● **Exercise description**
Every entry is to be returned as it stands, apart from the pictures.

Content starts

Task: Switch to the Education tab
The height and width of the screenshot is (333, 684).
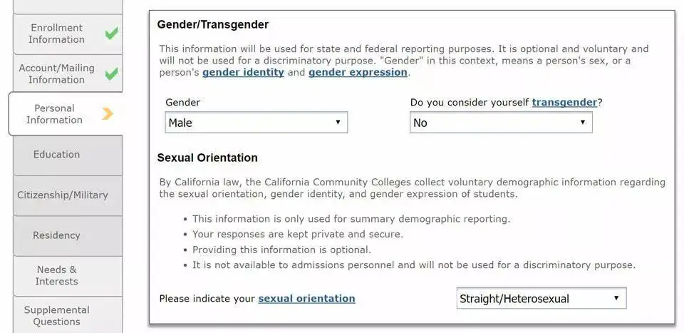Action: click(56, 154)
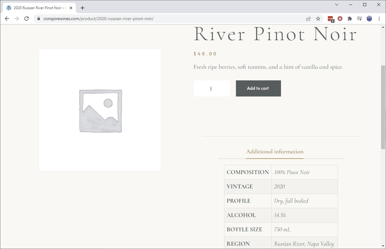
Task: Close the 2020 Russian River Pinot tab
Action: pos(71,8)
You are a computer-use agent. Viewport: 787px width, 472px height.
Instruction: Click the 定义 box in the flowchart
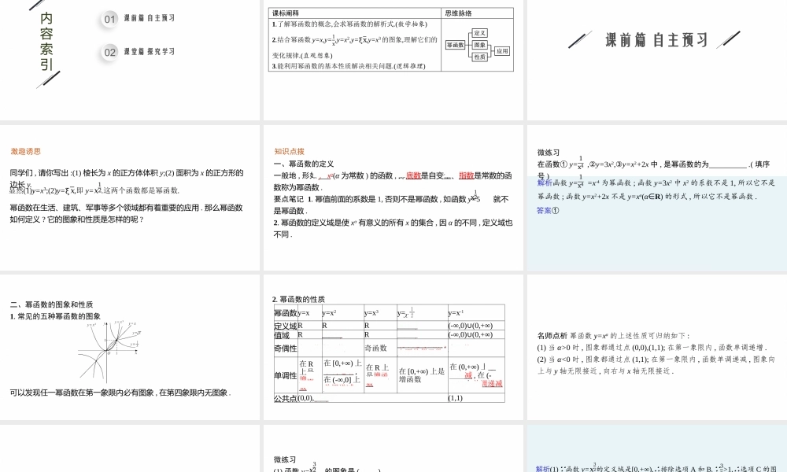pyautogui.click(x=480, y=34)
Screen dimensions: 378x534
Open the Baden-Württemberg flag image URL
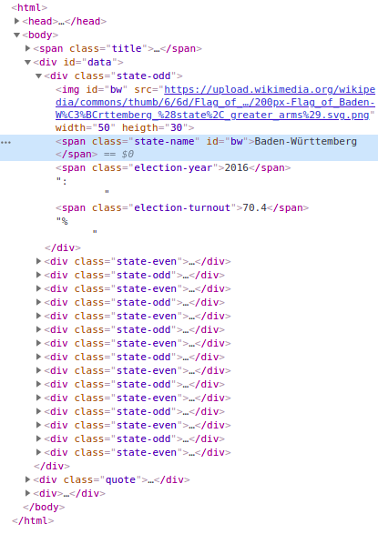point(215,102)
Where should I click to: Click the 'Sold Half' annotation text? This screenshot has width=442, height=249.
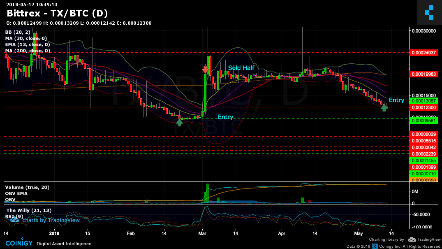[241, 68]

Content ends

● **Response for this exercise**
Task: Switch to the Education tab
The height and width of the screenshot is (333, 684).
Action: click(56, 154)
Task: Close the 2020 Russian River Pinot tab
Action: pos(71,8)
You are a computer-use agent. Viewport: 787px width, 472px height.
Instruction: Click the 定义 box in the flowchart
pyautogui.click(x=480, y=34)
Screen dimensions: 378x534
Open the Baden-Württemberg flag image URL
point(215,102)
Where should I click to: Click the 'Sold Half' annotation text? This screenshot has width=442, height=249.
[241, 68]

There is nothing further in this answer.